(Raw rows)
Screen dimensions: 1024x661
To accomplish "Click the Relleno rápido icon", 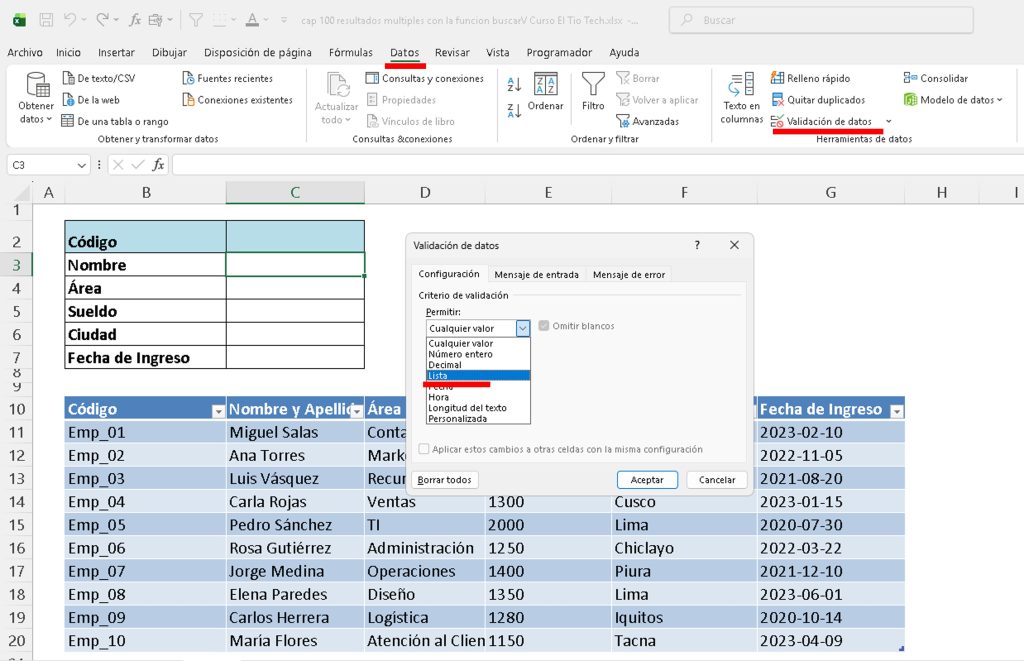I will 778,78.
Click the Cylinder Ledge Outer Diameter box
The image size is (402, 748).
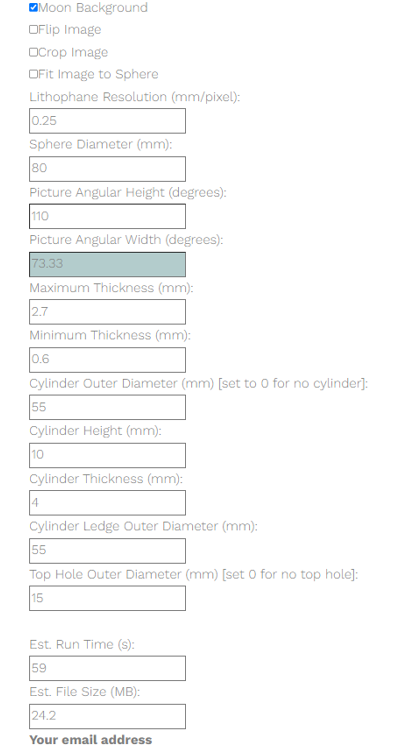107,551
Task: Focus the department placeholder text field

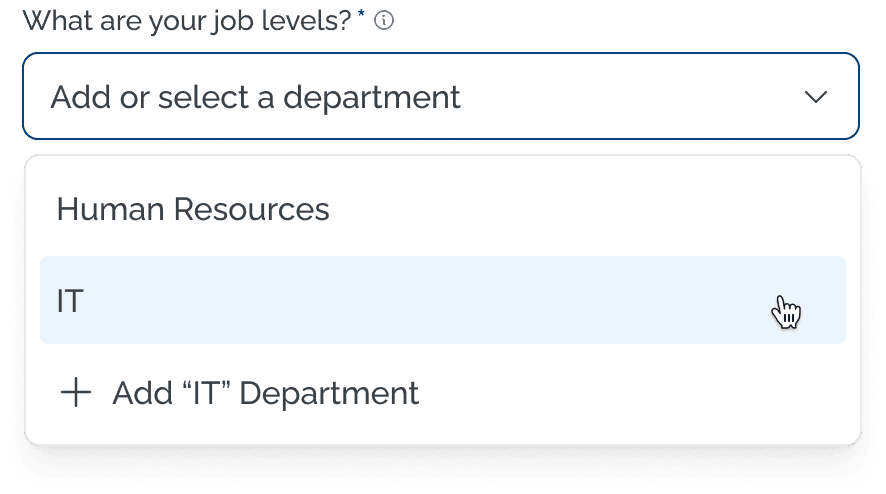Action: tap(256, 97)
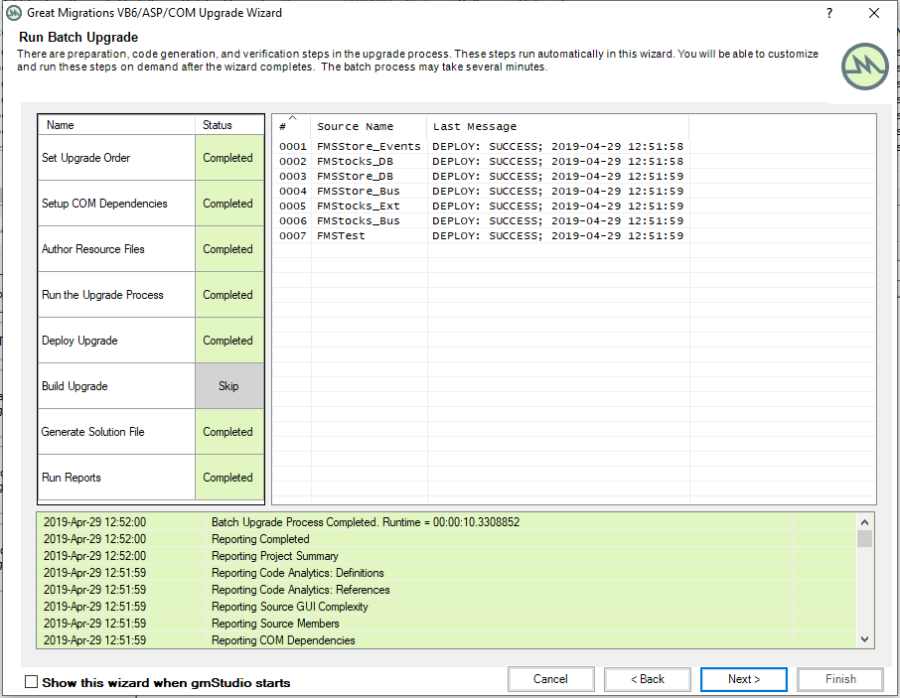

Short problem
Please retype the rows from the line with "Task: Focus the" through the end of the rows, leaving the pictures out of your answer.

Written response
Task: Focus the department placeholder text field

Action: tap(256, 97)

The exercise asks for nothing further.